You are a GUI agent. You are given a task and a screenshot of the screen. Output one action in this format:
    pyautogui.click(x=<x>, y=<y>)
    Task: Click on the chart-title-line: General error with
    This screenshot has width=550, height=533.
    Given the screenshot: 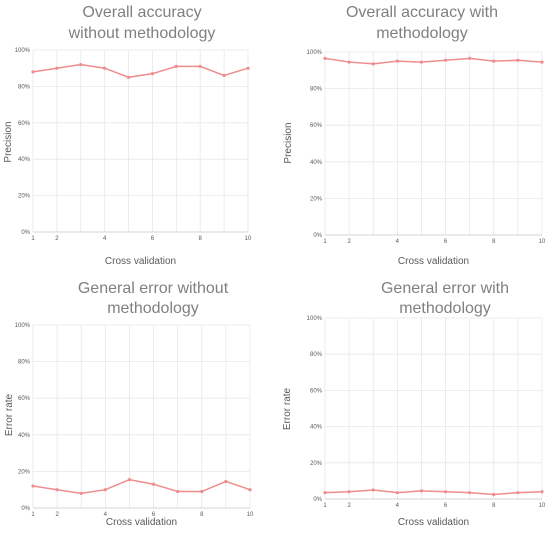 What is the action you would take?
    pyautogui.click(x=445, y=288)
    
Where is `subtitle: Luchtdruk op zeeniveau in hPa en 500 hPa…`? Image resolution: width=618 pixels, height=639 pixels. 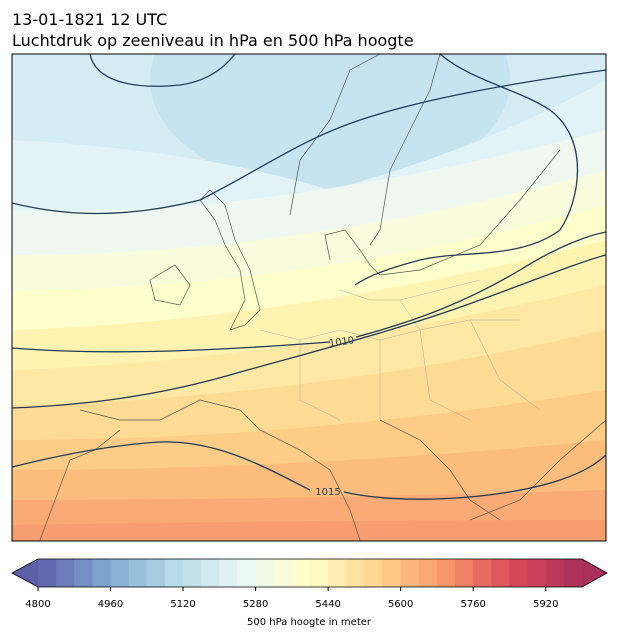
subtitle: Luchtdruk op zeeniveau in hPa en 500 hPa… is located at coordinates (213, 40).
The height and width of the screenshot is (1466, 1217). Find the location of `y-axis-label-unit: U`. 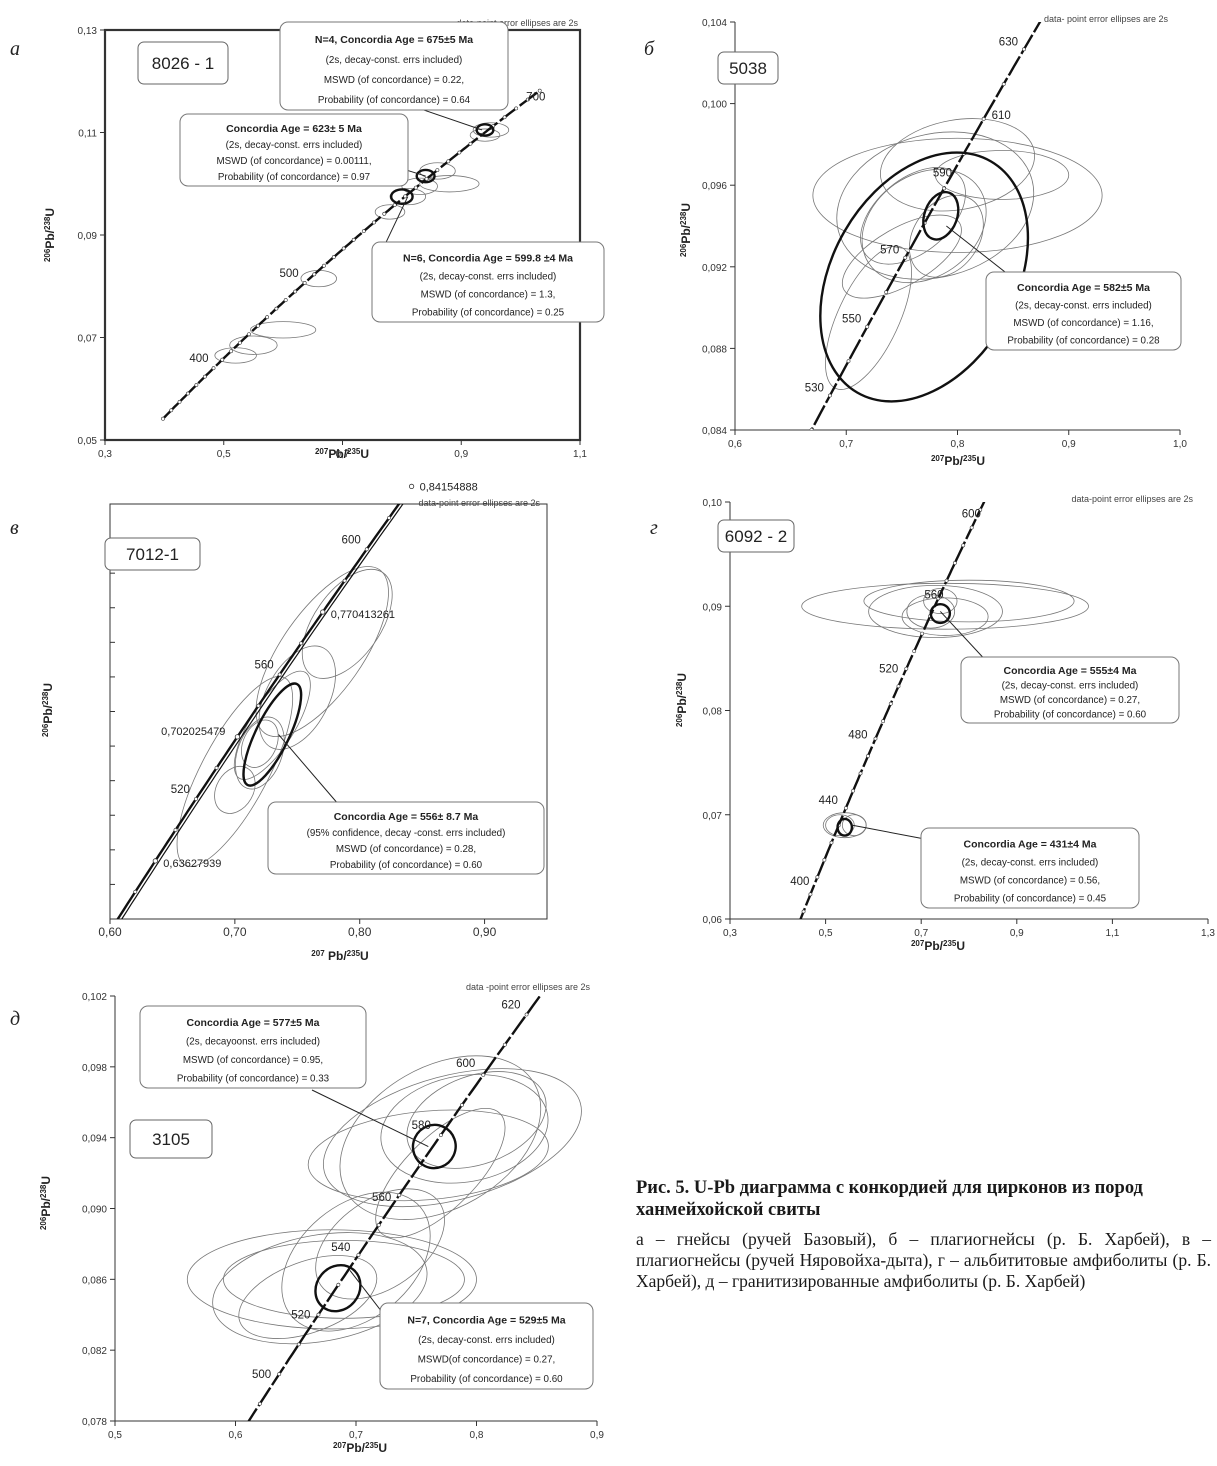

y-axis-label-unit: U is located at coordinates (686, 208).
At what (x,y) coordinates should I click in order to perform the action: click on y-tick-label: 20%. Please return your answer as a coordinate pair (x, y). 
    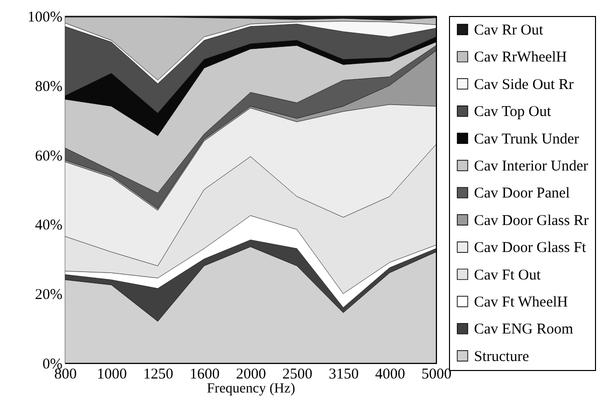
    Looking at the image, I should click on (48, 296).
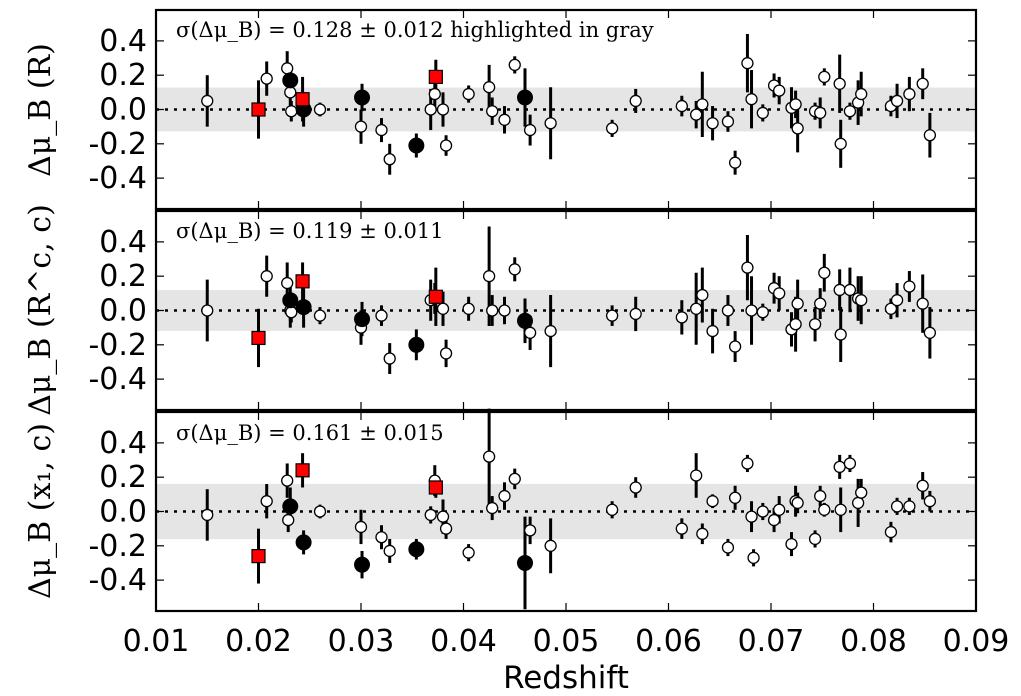  What do you see at coordinates (40, 310) in the screenshot?
I see `panel-2-ylabel: Δμ_B (R^c, c)` at bounding box center [40, 310].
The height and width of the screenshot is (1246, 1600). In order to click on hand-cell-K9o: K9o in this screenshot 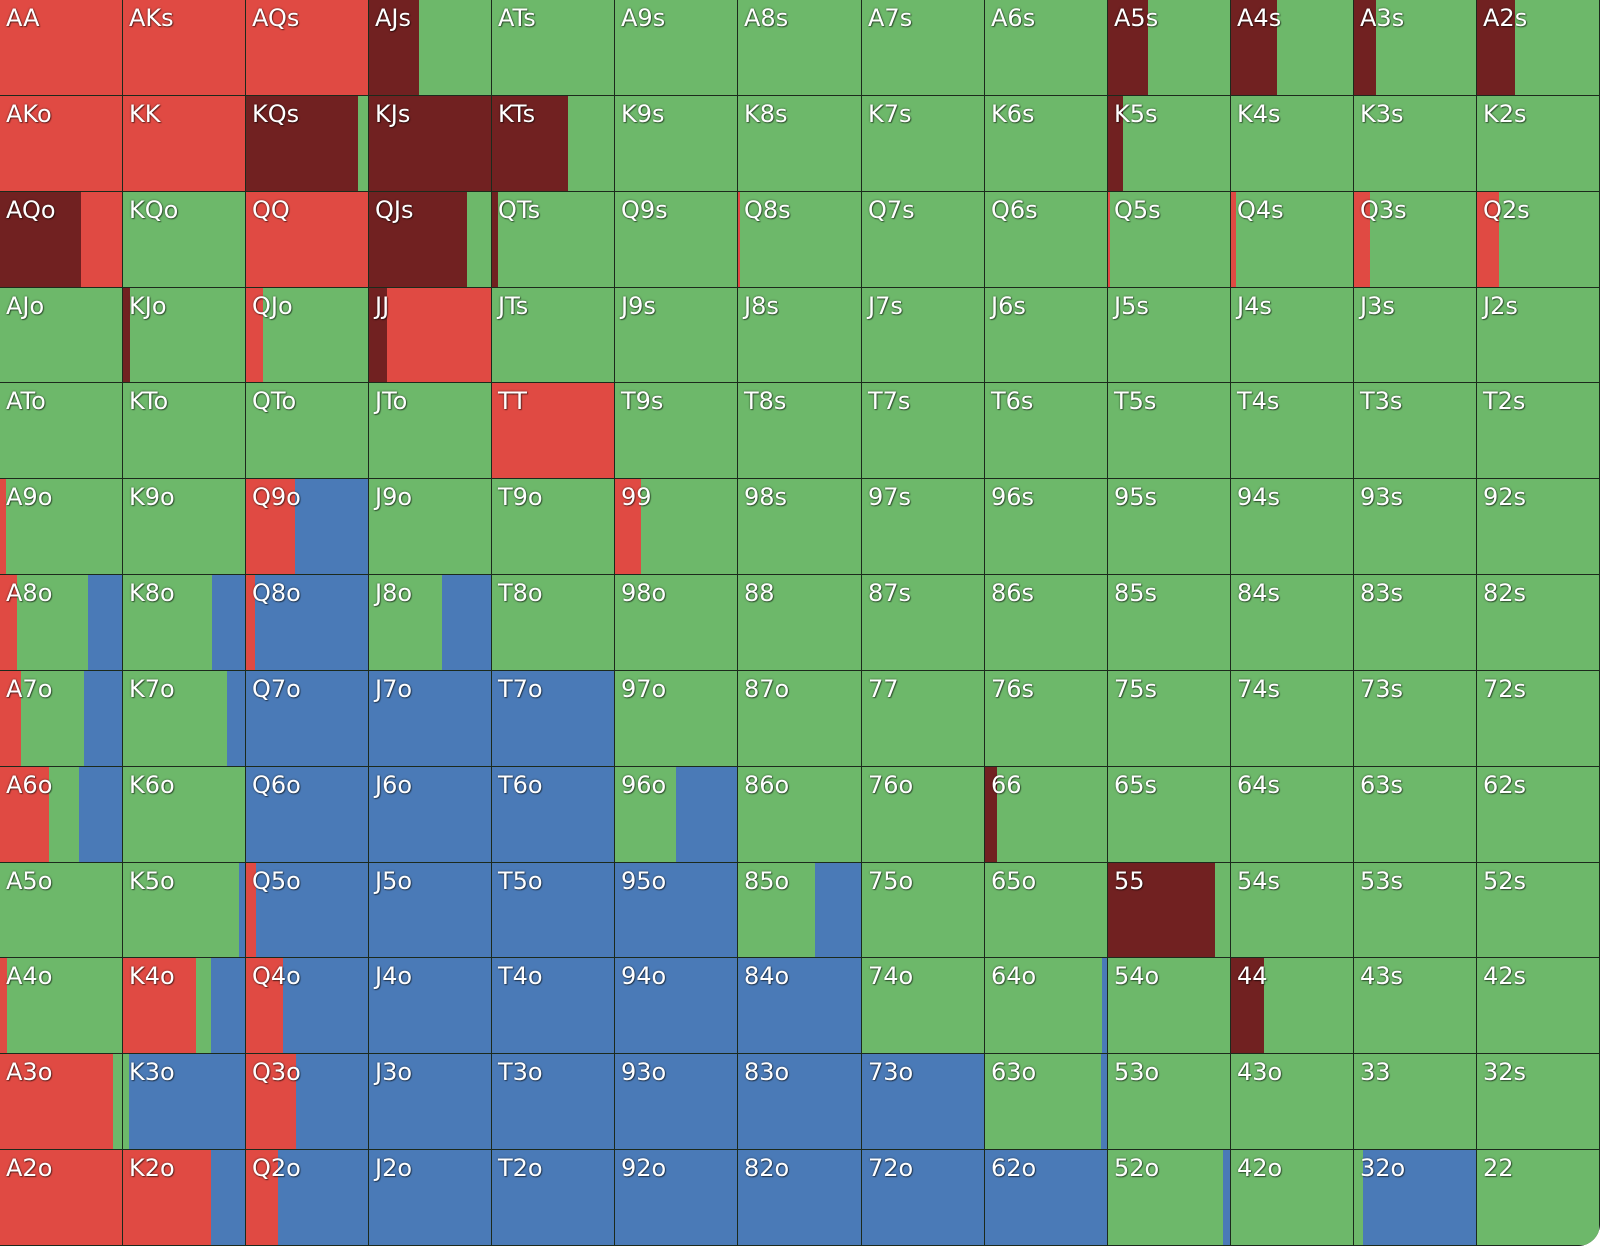, I will do `click(184, 527)`.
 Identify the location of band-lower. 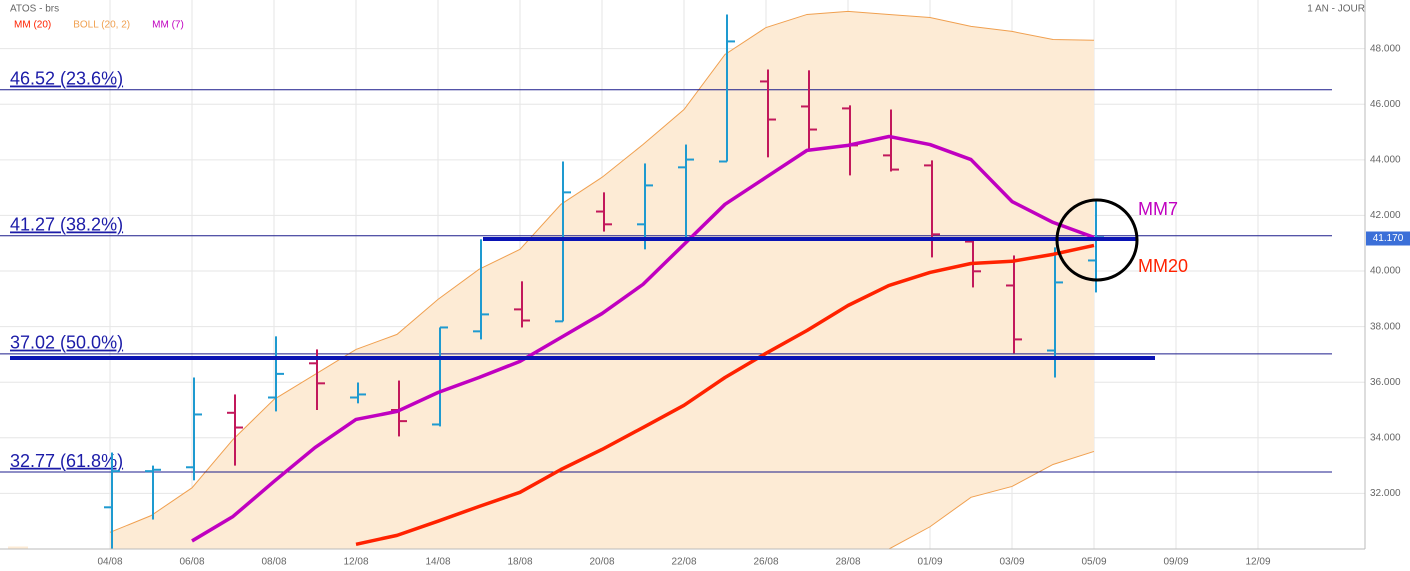
(992, 500).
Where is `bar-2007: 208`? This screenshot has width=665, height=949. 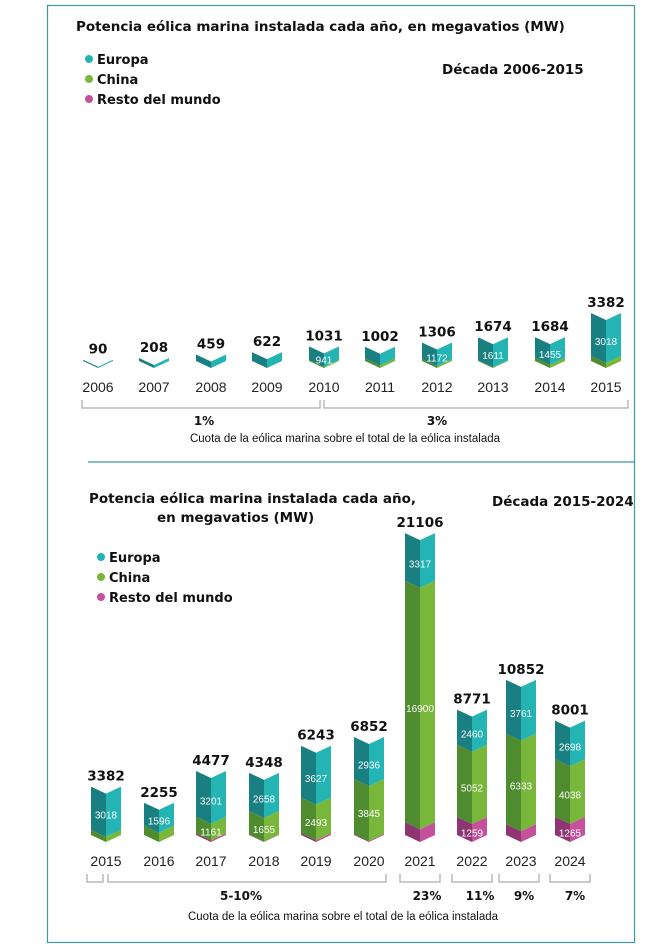 bar-2007: 208 is located at coordinates (154, 354).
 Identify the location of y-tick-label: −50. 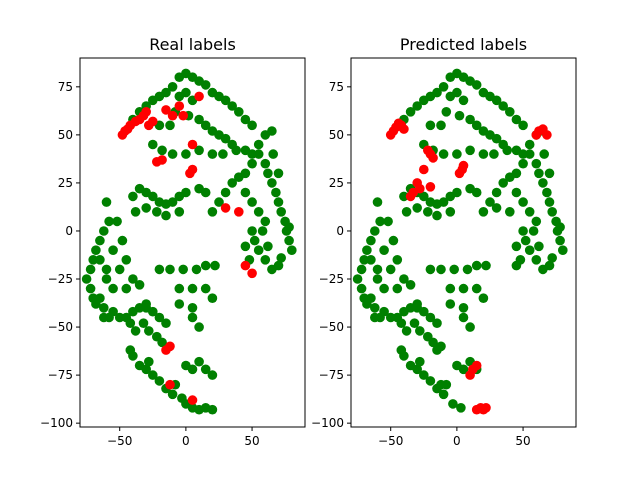
(60, 327).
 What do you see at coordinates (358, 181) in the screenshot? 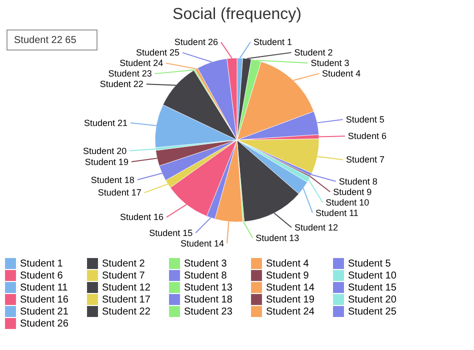
I see `slice-label: Student 8` at bounding box center [358, 181].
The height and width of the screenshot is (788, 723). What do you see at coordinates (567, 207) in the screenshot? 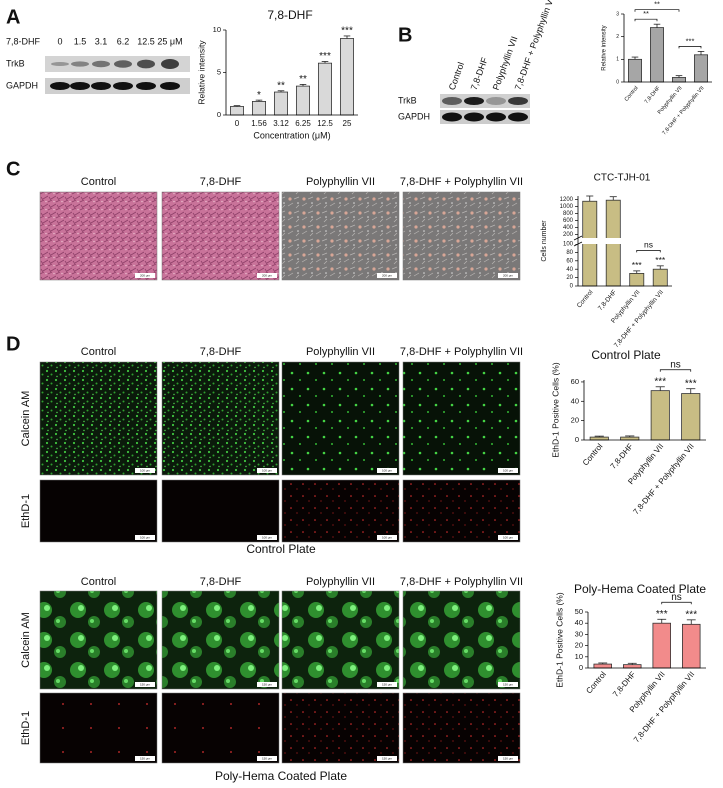
I see `y-tick-label: 1000` at bounding box center [567, 207].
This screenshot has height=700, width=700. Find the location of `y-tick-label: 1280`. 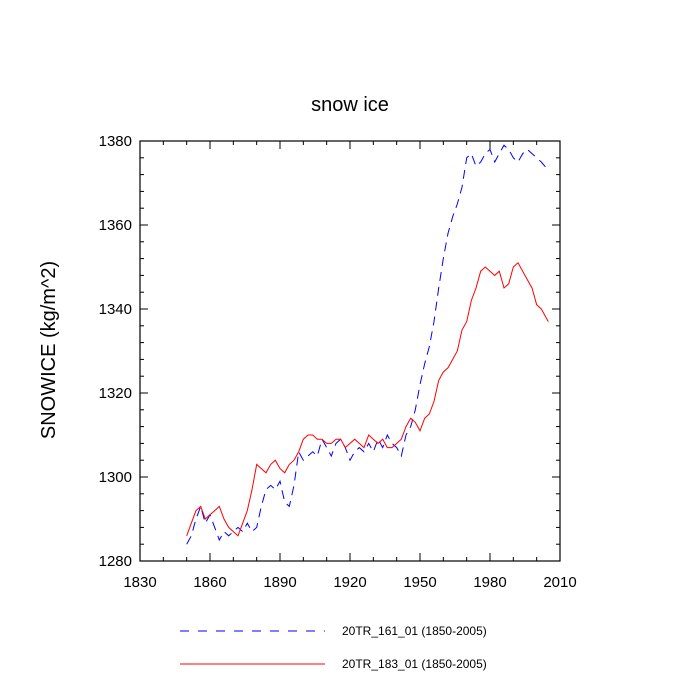

y-tick-label: 1280 is located at coordinates (116, 562).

▶ [Problem to work on] Set out the lines from the one with "The height and width of the screenshot is (1466, 1217)." to the one with "y-axis-label-unit: U is" as a Markdown table with the columns No. and Text, numbering each line and skipping blank lines. Keep the pictures out of the table.

▶ [Exercise response]
| No. | Text |
|---|---|
| 1 | The height and width of the screenshot is (1466, 1217). Find the location of `y-axis-label-unit: U`.  |
| 2 | y-axis-label-unit: U is located at coordinates (686, 208). |